This HTML version of Think Complexity, 2nd Edition is provided for convenience, but it is not the best format of the book. In particular, some of the symbols are not rendered correctly.
You might prefer to read the PDF version.
Chapter 2 Graphs
The first three chapters of this book are about models that describe systems that are made up of components and connections between components. For example, in a social network, the components are people and connections represent friendships, business relationships, etc. In an ecological food web, the components are species and the connections represent predator-prey relationships.
In this chapter, I introduce NetworkX, a Python package for building and studying these models. We start with the Erdős-Rényi model, which has interesting mathematical properties. In the next chapter we move on to models that are more useful for explaining real-world systems.
The code for this chapter is in chap02.ipynb in the repository for this book. More information about working with the code is in Section ??.
2.1 What is a graph?
For example, you could represent a road map with a node for each city and an edge for each road between cities. Or you could represent a social network using a node for each person, with an edge between two people if they are friends and no edge otherwise.
In some graphs, edges have attributes like length, cost, or weight. For example, in a road map, the length of an edge might represent the distance between two cities, or the travel time. In a social network there might be different kinds of edges to represent different kinds of relationships: friends, business associates, etc.
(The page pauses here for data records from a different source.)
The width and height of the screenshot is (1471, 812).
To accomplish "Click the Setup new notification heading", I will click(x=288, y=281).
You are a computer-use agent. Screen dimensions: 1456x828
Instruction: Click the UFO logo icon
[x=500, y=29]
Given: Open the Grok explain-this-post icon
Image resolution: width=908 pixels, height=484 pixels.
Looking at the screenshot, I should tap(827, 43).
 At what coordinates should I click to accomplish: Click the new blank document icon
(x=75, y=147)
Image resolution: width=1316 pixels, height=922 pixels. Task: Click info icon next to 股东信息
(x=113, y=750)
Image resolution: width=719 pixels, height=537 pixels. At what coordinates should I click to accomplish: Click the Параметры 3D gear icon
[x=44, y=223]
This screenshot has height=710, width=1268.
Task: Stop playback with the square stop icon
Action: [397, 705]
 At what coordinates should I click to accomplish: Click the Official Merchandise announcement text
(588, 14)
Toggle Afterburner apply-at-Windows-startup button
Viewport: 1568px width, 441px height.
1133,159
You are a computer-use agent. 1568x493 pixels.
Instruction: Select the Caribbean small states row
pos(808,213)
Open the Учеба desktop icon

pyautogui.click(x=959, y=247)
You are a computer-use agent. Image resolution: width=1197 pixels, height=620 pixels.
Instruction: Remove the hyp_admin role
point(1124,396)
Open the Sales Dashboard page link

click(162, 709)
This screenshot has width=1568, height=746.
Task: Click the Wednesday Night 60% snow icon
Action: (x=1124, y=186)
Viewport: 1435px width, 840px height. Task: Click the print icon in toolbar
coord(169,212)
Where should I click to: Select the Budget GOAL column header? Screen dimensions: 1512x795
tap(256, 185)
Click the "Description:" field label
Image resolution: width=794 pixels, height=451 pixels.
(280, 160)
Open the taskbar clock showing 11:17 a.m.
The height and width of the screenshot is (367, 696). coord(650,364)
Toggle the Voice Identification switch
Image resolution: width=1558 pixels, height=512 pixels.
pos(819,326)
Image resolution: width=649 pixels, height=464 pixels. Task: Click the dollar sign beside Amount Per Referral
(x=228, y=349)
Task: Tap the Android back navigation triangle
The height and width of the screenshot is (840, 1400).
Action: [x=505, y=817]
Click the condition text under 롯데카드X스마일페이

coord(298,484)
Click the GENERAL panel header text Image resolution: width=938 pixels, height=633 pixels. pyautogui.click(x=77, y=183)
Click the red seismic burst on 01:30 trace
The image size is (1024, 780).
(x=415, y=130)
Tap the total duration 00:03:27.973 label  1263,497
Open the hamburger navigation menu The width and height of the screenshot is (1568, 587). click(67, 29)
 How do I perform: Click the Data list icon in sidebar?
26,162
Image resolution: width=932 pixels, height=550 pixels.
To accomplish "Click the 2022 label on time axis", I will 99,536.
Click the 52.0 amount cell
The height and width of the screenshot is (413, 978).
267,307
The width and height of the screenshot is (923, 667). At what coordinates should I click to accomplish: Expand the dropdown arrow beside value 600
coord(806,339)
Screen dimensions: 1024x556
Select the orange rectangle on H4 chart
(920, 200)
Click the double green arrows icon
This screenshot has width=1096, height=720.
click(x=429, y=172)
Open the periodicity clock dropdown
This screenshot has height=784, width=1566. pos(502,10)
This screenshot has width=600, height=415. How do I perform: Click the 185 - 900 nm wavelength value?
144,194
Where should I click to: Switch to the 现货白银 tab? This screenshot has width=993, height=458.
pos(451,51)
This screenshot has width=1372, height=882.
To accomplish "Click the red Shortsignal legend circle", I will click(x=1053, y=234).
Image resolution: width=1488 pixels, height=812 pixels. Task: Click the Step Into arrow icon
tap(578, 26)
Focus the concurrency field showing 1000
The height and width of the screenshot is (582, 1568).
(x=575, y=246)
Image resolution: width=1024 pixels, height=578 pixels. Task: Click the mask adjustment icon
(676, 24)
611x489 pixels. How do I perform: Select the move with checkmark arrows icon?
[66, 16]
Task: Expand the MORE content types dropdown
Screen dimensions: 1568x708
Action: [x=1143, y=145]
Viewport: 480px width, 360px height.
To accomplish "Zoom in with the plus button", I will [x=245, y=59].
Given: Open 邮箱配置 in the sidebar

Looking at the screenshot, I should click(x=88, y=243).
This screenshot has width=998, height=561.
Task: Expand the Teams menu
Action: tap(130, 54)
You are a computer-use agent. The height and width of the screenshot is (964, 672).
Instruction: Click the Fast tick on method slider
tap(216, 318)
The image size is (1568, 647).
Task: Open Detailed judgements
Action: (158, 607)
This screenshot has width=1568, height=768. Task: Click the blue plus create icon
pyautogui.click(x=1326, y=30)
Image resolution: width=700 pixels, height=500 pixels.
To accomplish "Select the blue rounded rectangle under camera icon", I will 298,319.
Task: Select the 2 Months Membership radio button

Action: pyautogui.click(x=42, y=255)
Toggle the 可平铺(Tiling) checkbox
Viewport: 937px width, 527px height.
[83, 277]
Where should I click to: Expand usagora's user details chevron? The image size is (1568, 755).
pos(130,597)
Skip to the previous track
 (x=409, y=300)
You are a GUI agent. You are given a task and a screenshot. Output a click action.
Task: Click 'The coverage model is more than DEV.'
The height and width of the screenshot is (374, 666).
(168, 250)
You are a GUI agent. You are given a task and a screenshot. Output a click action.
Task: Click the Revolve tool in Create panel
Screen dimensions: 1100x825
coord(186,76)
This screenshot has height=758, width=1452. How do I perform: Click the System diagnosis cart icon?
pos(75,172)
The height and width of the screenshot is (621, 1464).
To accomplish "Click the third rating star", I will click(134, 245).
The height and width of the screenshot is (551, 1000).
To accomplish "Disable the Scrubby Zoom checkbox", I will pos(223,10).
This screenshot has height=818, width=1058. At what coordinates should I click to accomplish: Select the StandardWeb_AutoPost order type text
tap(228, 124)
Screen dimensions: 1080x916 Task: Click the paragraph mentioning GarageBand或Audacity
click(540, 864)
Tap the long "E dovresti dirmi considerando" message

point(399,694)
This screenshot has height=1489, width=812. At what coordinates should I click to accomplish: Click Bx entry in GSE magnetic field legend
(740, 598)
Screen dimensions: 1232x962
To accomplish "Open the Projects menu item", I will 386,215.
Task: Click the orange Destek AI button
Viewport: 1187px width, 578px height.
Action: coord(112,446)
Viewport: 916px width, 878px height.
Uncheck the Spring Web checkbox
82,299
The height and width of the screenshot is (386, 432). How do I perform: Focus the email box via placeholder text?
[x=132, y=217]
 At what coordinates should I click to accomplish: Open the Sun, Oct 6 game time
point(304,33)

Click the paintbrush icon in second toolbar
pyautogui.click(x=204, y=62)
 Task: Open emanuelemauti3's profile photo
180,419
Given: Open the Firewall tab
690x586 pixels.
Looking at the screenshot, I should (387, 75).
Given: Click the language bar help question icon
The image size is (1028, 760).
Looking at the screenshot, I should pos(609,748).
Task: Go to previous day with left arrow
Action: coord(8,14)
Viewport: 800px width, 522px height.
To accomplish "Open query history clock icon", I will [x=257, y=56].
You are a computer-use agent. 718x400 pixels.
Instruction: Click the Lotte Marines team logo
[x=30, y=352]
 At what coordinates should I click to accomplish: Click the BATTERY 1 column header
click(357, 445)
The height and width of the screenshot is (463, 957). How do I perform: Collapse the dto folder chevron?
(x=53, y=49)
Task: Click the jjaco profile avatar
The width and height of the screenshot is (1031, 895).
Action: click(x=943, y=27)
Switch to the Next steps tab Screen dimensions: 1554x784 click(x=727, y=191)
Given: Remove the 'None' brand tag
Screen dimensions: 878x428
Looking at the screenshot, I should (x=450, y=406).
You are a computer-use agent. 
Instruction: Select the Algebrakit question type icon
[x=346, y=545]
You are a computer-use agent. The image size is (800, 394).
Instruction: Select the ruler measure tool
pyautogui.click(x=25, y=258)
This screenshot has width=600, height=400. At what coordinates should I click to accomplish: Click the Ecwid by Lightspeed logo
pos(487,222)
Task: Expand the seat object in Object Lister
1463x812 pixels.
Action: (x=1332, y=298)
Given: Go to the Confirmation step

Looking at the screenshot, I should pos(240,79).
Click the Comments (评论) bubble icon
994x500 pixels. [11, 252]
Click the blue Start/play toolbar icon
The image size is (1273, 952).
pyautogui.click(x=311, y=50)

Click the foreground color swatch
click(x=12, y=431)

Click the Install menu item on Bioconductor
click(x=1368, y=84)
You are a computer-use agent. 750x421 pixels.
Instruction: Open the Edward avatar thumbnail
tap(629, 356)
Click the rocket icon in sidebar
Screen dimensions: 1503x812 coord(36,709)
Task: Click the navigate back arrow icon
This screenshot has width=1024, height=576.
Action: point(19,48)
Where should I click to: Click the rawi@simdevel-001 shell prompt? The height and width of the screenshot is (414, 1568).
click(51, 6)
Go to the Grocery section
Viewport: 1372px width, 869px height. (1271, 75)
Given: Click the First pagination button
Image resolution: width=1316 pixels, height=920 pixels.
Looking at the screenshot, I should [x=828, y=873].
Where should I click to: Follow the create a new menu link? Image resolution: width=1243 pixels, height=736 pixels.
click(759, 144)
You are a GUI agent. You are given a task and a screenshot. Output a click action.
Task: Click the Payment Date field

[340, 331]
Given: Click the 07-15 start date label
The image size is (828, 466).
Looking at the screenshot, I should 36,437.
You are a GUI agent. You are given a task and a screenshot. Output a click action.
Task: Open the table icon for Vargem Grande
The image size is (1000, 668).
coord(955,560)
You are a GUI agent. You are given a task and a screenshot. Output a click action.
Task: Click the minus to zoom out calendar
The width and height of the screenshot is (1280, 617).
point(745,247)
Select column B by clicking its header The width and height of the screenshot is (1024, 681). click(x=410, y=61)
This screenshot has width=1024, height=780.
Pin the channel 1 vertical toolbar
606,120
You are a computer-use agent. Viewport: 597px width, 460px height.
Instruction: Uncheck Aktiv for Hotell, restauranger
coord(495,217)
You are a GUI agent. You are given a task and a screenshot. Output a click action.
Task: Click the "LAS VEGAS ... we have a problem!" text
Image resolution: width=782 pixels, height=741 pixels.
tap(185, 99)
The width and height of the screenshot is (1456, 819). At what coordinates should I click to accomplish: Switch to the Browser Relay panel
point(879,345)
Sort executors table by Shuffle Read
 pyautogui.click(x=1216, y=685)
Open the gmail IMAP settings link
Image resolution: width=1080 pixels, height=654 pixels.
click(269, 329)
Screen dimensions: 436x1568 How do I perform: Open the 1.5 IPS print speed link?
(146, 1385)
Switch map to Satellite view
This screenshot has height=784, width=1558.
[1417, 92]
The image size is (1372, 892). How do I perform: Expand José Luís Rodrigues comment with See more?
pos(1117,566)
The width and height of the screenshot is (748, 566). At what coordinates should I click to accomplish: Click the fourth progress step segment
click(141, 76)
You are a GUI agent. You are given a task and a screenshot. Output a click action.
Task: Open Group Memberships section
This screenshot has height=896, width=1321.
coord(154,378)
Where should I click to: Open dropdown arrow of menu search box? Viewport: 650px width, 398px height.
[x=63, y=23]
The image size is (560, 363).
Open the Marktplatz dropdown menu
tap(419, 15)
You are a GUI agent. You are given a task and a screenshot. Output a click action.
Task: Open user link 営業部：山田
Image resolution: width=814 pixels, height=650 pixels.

Edges may be directed or undirected, depending on whether the relationships they represent are asymmetric or symmetric. In a road map, you might represent a one-way street with a directed edge and a two-way street with an undirected edge. In some social networks, like Facebook, friendship is symmetric: if A is friends with B then B is friends with A. But on Twitter, for example, the “follows” relationship is not symmetric; if A follows B, that doesn’t imply that B follows A. So you might use undirected edges to represent a Facebook network and directed edges for Twitter.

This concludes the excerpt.